The NCCIA told reporters the group’s tools were connected to more than $50m in losses in the United States alone, with European authorities investigating 63 additional cases.

“This wasn’t just a scam operation – it was essentially a cybercrime university that empowered fraudsters globally,” NCCIA Director Abdul Ghaffar said at a press briefing.

In January 2025, the FBI and the Dutch Police seized the technical infrastructure for the cybercrime service, which was marketed under the brands Heartsender, Fudpage and Fudtools (and many other “fud” variations). The “fud” bit stands for “Fully Un-Detectable,” and it refers to cybercrime resources that will evade detection by security tools like antivirus software or anti-spam appliances.

The FBI says transnational organized crime groups that purchased these services primarily used them to run business email compromise (BEC) schemes, wherein the cybercrime actors tricked victim companies into making payments to a third party.

Dawn reported that those arrested included Rameez Shahzad, the alleged ringleader of the Heartsender cybercrime business, which most recently operated under the Pakistani front company WeCodeSolutions. Mr. Shahzad was named and pictured in a 2021 KrebsOnSecurity story about a series of remarkable operational security mistakes that exposed their identities and Facebook pages showing employees posing for group photos and socializing at work-related outings.

Prior to folding their operations behind WeCodeSolutions, Shahzad and others arrested this month operated as a web hosting group calling itself The Manipulaters. KrebsOnSecurity first wrote about The Manipulaters in May 2015, mainly because their ads at the time were blanketing a number of popular cybercrime forums, and because they were fairly open and brazen about what they were doing — even who they were in real life.

Sometime in 2019, The Manipulaters failed to renew their core domain name — manipulaters[.]com — the same one tied to so many of the company’s business operations. That domain was quickly scooped up by Scylla Intel, a cyber intelligence firm that specializes in connecting cybercriminals to their real-life identities. Soon after, Scylla started receiving large amounts of email correspondence intended for the group’s owners.

In 2024, DomainTools.com found the web-hosted version of Heartsender leaked an extraordinary amount of user information to unauthenticated users, including customer credentials and email records from Heartsender employees. DomainTools says the malware infections on Manipulaters PCs exposed “vast swaths of account-related data along with an outline of the group’s membership, operations, and position in the broader underground economy.”

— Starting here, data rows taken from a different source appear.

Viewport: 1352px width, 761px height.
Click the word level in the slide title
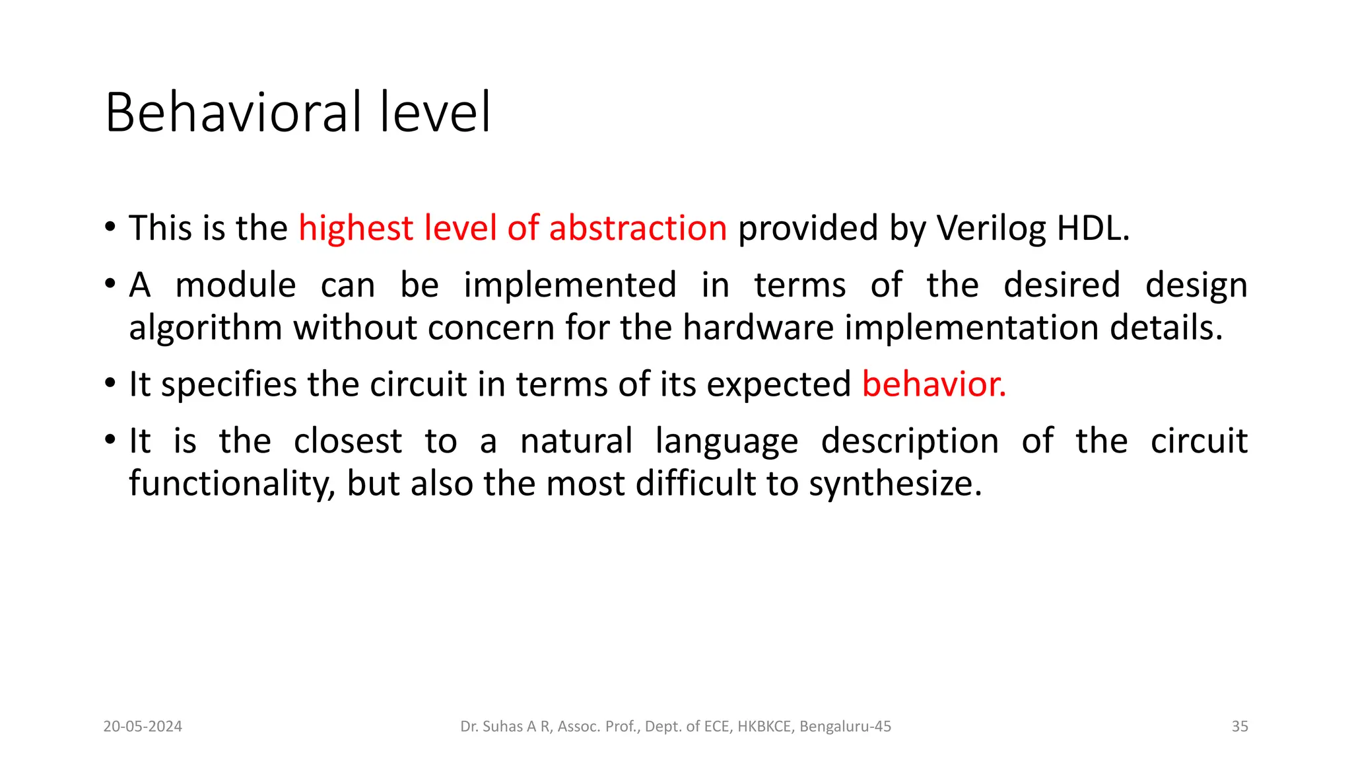pyautogui.click(x=435, y=112)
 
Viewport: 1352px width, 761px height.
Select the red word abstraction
pyautogui.click(x=638, y=228)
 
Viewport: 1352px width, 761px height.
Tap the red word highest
pyautogui.click(x=355, y=229)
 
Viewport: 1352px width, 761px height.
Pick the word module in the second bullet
pyautogui.click(x=236, y=285)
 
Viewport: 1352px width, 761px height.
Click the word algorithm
pyautogui.click(x=205, y=328)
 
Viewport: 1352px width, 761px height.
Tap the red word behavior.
pyautogui.click(x=933, y=384)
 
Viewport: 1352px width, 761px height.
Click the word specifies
pyautogui.click(x=228, y=385)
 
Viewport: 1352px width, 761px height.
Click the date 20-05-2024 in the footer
pyautogui.click(x=143, y=727)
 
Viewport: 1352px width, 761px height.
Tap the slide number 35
pyautogui.click(x=1240, y=727)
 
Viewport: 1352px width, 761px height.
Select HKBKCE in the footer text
pyautogui.click(x=764, y=727)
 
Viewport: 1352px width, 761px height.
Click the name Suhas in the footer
pyautogui.click(x=502, y=727)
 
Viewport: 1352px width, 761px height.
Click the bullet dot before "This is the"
pyautogui.click(x=110, y=228)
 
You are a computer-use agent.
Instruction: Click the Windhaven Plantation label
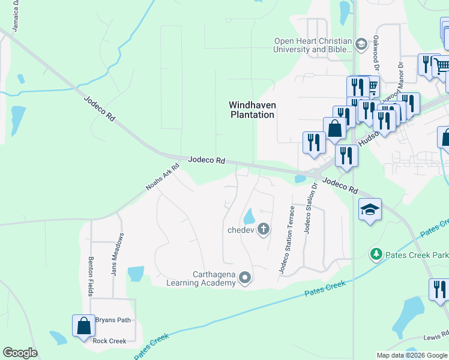pos(252,110)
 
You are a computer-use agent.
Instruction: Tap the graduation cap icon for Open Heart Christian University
pos(361,44)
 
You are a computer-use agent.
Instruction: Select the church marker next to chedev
pos(263,229)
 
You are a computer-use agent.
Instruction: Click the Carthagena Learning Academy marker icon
pos(244,277)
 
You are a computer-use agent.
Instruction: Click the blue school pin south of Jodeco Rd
pos(370,210)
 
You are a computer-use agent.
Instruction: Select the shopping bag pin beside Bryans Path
pos(84,325)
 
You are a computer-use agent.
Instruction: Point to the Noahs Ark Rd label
pos(163,178)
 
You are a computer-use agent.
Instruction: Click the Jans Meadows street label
pos(118,254)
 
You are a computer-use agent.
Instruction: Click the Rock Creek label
pos(109,341)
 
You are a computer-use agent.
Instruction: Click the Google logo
pos(20,352)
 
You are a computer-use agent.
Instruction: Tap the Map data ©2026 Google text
pos(412,355)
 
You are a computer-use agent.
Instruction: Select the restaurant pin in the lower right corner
pos(439,290)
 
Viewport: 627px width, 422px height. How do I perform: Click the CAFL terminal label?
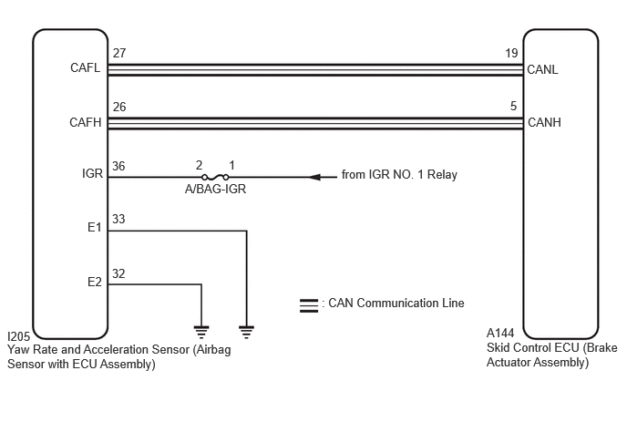point(85,67)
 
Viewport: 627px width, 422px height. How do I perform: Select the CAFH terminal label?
point(85,122)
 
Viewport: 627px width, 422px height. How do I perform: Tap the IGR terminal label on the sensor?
point(92,173)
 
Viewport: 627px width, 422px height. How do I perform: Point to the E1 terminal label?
point(95,227)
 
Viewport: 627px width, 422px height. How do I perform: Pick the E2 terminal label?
point(95,282)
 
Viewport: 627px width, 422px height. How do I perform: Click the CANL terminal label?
point(542,69)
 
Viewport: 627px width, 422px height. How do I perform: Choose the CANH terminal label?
point(544,122)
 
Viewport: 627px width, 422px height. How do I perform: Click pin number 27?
point(119,53)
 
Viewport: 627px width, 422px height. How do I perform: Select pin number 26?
point(119,107)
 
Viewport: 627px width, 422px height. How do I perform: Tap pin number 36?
point(118,166)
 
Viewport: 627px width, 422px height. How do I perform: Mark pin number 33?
point(118,219)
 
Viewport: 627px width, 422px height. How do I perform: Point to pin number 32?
point(118,273)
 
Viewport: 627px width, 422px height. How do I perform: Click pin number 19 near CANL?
point(511,53)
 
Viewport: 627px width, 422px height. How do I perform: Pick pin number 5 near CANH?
point(513,106)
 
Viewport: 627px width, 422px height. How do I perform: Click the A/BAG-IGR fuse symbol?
point(215,177)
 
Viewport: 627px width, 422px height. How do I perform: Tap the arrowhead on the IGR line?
point(314,177)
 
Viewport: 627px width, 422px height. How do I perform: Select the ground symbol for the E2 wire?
point(201,332)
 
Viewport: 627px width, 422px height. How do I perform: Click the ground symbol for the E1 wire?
point(246,332)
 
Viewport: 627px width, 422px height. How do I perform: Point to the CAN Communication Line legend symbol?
point(309,305)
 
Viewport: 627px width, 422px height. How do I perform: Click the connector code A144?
point(500,333)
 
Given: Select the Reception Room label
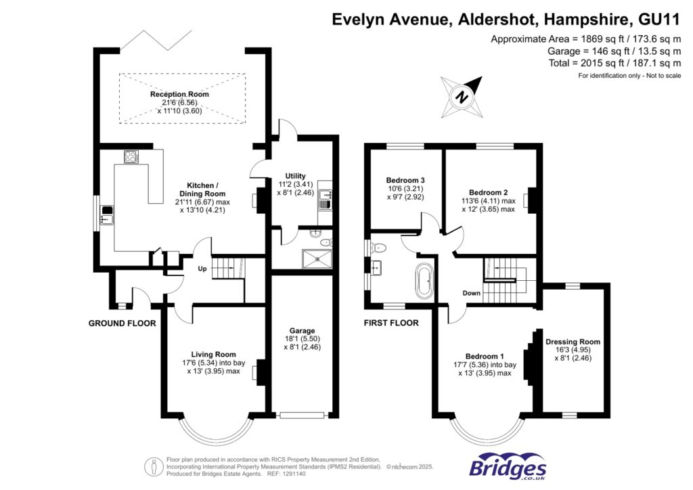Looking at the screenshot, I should pyautogui.click(x=179, y=94).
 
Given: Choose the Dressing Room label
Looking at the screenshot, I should pyautogui.click(x=573, y=342).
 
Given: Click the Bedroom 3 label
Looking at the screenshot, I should pyautogui.click(x=405, y=180).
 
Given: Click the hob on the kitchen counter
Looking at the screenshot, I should pyautogui.click(x=131, y=157).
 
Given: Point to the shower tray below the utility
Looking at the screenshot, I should pyautogui.click(x=317, y=257).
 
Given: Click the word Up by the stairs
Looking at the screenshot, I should pyautogui.click(x=202, y=269).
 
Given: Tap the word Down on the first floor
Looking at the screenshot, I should pyautogui.click(x=472, y=293).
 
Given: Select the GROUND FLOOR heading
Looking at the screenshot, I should pyautogui.click(x=122, y=324).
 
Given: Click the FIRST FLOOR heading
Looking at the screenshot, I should pyautogui.click(x=391, y=323).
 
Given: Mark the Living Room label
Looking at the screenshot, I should pyautogui.click(x=213, y=354).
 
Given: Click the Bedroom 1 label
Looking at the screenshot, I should pyautogui.click(x=485, y=356).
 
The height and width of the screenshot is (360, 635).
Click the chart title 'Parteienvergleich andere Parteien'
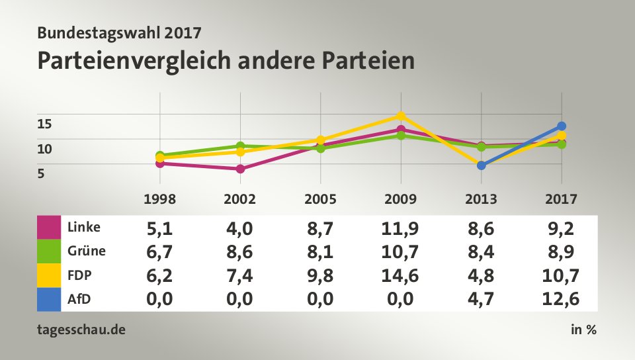(x=226, y=60)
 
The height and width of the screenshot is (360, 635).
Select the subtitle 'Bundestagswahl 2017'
(x=119, y=32)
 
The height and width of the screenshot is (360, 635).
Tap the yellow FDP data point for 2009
(x=401, y=116)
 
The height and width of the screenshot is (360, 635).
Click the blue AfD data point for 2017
(x=562, y=126)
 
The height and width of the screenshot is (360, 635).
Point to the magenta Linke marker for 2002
(x=240, y=169)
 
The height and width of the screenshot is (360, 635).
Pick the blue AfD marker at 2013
(x=482, y=165)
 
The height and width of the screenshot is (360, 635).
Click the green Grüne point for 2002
(x=240, y=146)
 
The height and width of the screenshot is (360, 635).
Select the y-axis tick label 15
(x=44, y=123)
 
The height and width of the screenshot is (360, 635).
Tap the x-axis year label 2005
(x=320, y=199)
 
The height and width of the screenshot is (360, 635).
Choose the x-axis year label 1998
(x=160, y=199)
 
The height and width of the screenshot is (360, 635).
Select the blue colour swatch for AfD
(x=48, y=299)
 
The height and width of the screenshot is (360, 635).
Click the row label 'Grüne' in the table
(x=86, y=251)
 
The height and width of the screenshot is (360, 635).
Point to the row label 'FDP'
(x=79, y=275)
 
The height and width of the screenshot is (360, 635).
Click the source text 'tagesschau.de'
(x=81, y=330)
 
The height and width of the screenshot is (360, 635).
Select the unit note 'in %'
(x=583, y=330)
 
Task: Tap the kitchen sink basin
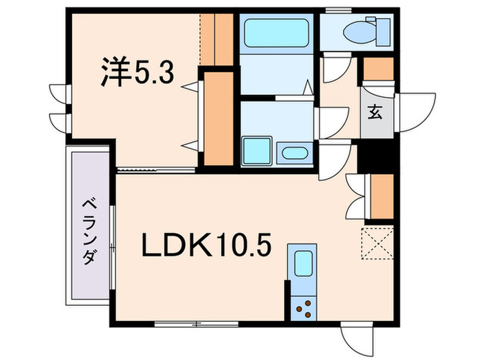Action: (x=301, y=264)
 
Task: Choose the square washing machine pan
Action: (x=256, y=150)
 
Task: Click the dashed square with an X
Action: (x=378, y=243)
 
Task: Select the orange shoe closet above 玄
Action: (x=378, y=69)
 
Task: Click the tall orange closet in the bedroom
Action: (x=220, y=118)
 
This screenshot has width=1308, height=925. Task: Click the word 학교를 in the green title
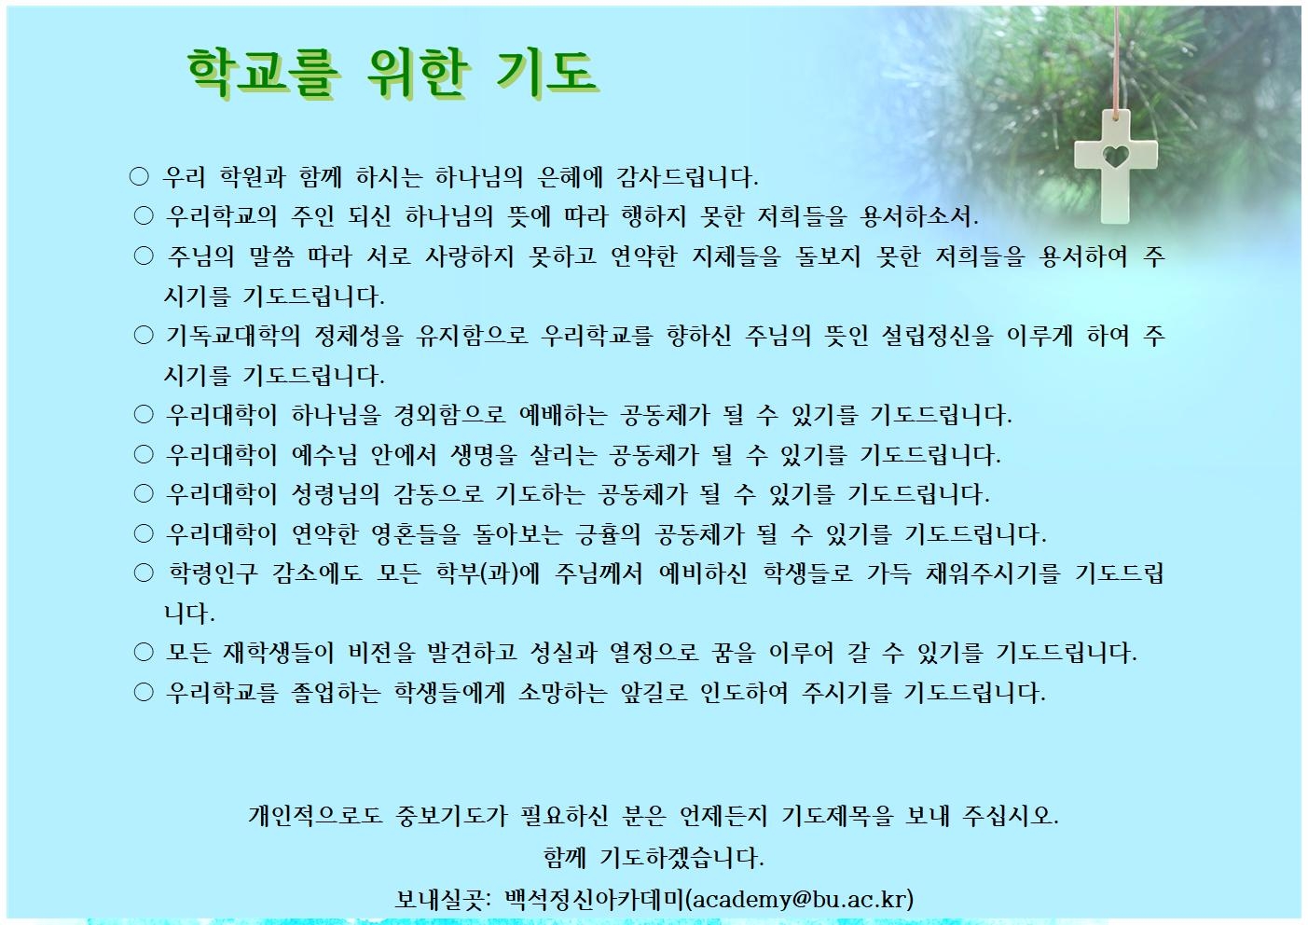[263, 73]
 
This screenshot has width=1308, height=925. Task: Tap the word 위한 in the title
[418, 73]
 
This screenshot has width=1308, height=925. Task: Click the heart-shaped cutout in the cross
[1115, 157]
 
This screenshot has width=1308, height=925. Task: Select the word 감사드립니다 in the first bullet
[687, 177]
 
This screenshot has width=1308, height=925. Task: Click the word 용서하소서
[919, 216]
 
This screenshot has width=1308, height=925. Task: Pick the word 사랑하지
[469, 256]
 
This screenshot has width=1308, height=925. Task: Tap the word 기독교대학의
[233, 336]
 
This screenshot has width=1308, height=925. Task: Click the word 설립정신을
[937, 336]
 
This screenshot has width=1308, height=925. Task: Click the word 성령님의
[336, 494]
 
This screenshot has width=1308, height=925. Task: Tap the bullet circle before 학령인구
[144, 573]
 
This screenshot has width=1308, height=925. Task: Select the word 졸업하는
[336, 693]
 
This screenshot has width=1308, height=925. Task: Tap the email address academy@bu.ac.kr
[798, 899]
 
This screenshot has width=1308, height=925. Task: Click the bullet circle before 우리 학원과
[139, 176]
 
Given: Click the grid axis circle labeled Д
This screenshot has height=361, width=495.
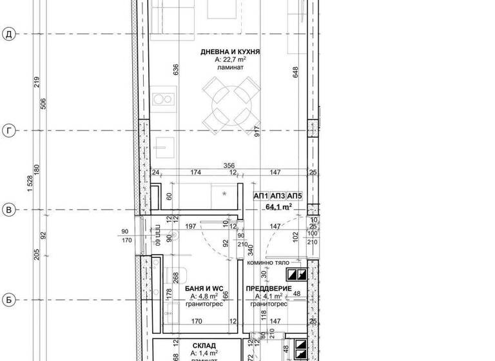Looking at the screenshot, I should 9,34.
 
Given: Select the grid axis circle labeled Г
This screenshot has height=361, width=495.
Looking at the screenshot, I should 9,131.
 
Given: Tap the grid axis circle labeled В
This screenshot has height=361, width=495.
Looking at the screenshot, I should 9,210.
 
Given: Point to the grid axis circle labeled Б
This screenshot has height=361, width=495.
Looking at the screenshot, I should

Shahzad allegedly used the alias “Saim Raza,” an identity which has contacted KrebsOnSecurity multiple times over the past decade with demands to remove stories published about the group. The Saim Raza identity most recently contacted this author in November 2024, asserting they had quit the cybercrime industry and turned over a new leaf after a brush with the Pakistani police.

The arrested suspects include Rameez Shahzad, Muhammad Aslam (Rameez’s father), Atif Hussain, Muhammad Umar Irshad, Yasir Ali, Syed Saim Ali Shah, Muhammad Nowsherwan, Burhanul Haq, Adnan Munawar, Abdul Moiz, Hussnain Haider, Bilal Ahmad, Dilbar Hussain, Muhammad Adeel Akram, Awais Rasool, Usama Farooq, Usama Mehmood and Hamad Nawaz.